Decían en el colegio que el díscolo Roberto Challe lo golpeó en pleno partido. El “profe” –tan rudo y severo con sus estudiantes, a quienes ordenaba hacer ranas y planchas si se portaban mal o no sabían la lección- no reaccionó. Arrugó toditito, como cuentan que sucedió, también, con varios de los jugadores de nuestra selección.

Ellos, claro está, no fueron golpeados por el “niño terrible”. Nada de eso. Su susto tendría su origen en la inesperada visita de un cruento dictador que, en un inesperado arranque de pasión futbolística y de cordialidad extrema, quiso conocer a los jugadores de la blanquiroja.
  
Jorge Videla, en ese entonces presidente del país anfitrión, no era amante del balompié, pero sabía que la obtención de la Copa del Mundo distraería a sus compatriotas. Esa conquista aplacaría las tensiones políticas, dándole un respiro a su gobierno.

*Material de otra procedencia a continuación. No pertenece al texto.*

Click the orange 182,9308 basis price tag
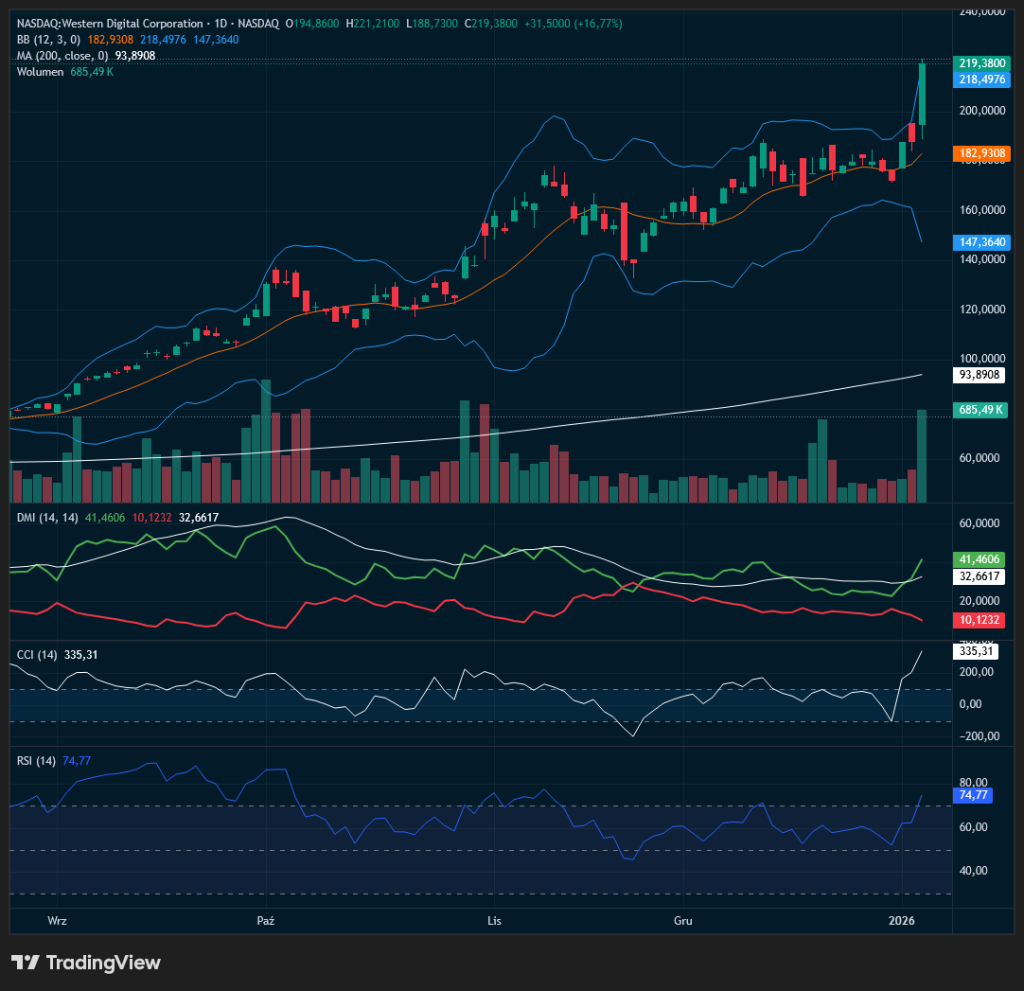This screenshot has height=991, width=1024. pyautogui.click(x=981, y=154)
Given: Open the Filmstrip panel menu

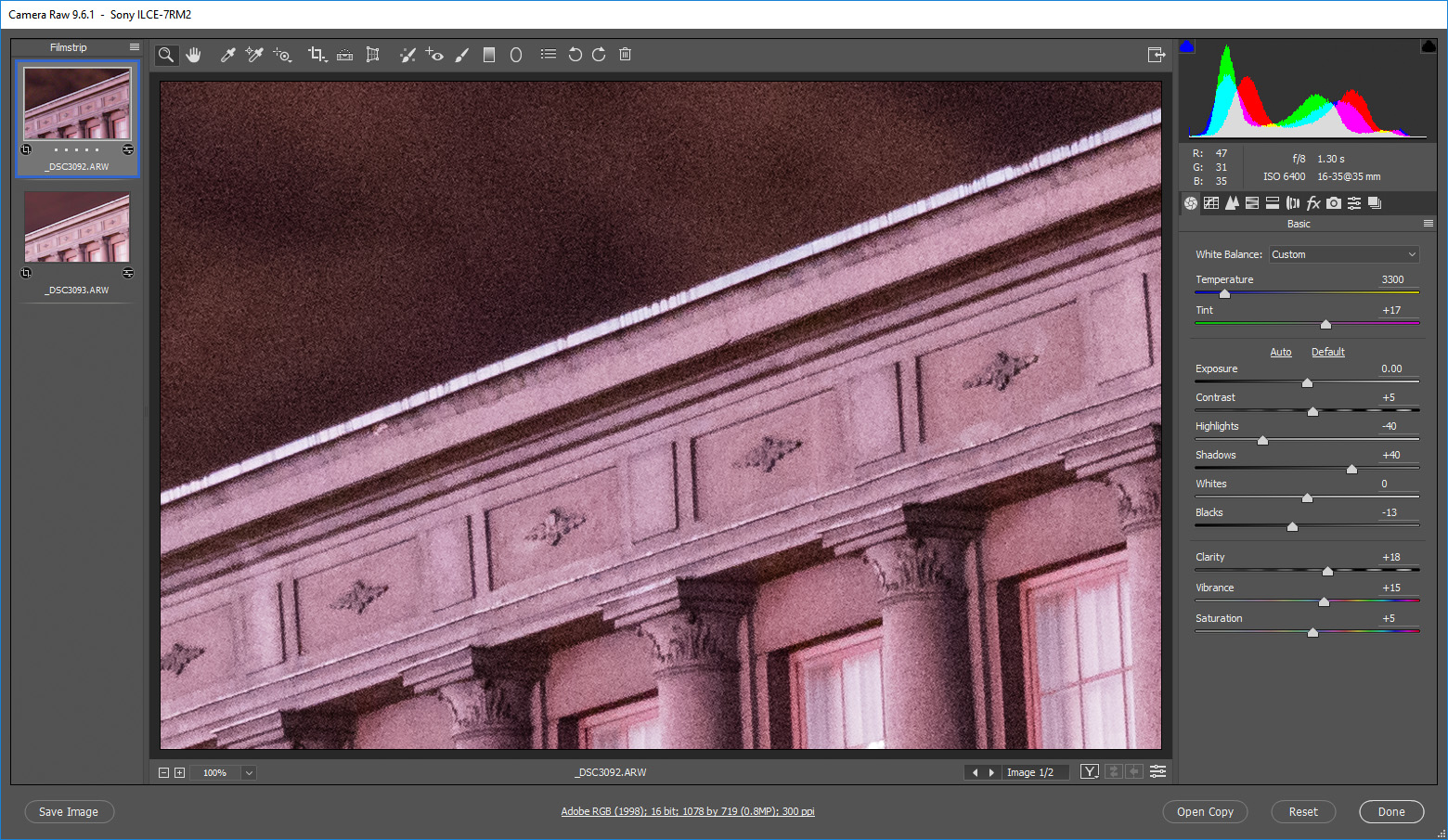Looking at the screenshot, I should click(135, 47).
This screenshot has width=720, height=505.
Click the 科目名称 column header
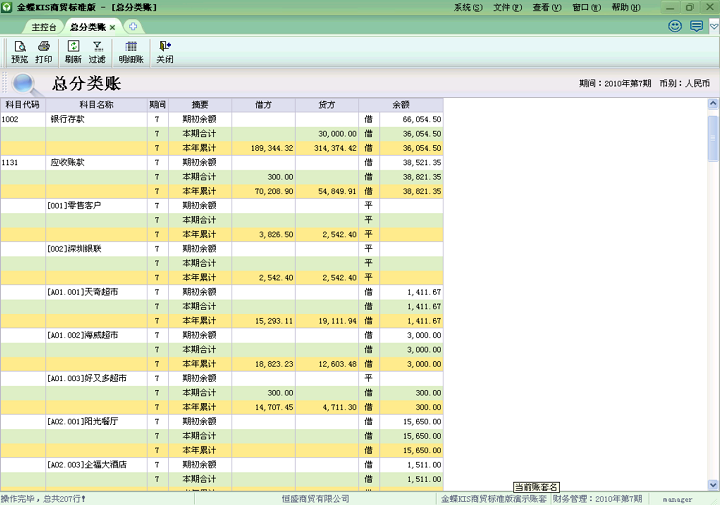click(x=96, y=104)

Eso explicaría el repentino interés de Videla por ingresar al camarín peruano en los instantes previos al decisivo partido contra Argentina; bueno, decisivo para ellos que debían de ganar por cuatro goles de diferencia, no para los nuestros que –vaya novedad- ya estaban eliminados hasta matemáticamente.

Al final fueron más de cuatro. Dos goles de yapa como para no levantar sospechas. Fue inútil. Hasta hoy existen dudas sobre ese encuentro que, tal vez por un mecanismo de defensa de mi memoria, he olvidado por completo. Es como si no lo hubiera visto.

Pero lo vi. A blanco y negro. En una televisión que tenía patitas y que solo encendía cuando calentaban los tubos. Sí, allí lo miré, luego de haber pasado varias horas en ese balcón desde el que oteaba a los profesores de la 1100, aunque no a todos, siempre faltaba la señorita Marielena. Mi maestra del primer grado.

Ella quería que dejara de ser zurdo. No lo consiguió. Mi madre se opuso tenazmente. Después me enseñaría a escribir -no la culpo de mi mala letra- y a leer en el libro Coquito, a pesar del percance ocurrido en la página que decía fruta (de niño no podía pronunciar la sílaba fru y la reemplazaba por pu).

Felizmente superé ese problema de lenguaje. Otras señoritas no habrían sido tan condescendientes como aquella docente que nunca estuvo en las protestas con el árbitro Bustamante ni con el profesor Callirgos, un maestro en el arte de renegar que, cuatro años después, le diría a sus alumnos que a Perú siempre lo goleaban en los mundiales. 

Cosas que ocurren cuando uno va a clases después de una derrota catastrófica. Ya no eran seis a cero contra Argentina sino cinco a uno frente a Polonia, con la diferencia que esta vez ningún dictador estuvo en el camarín de los nacionales. 

Perdimos por malos y acaso por pura costumbre, como siguen siendo una costumbre los paros, las huelgas y las marchas de los profesores, aunque no de la 1100. Y es que mi colegio ya no existe.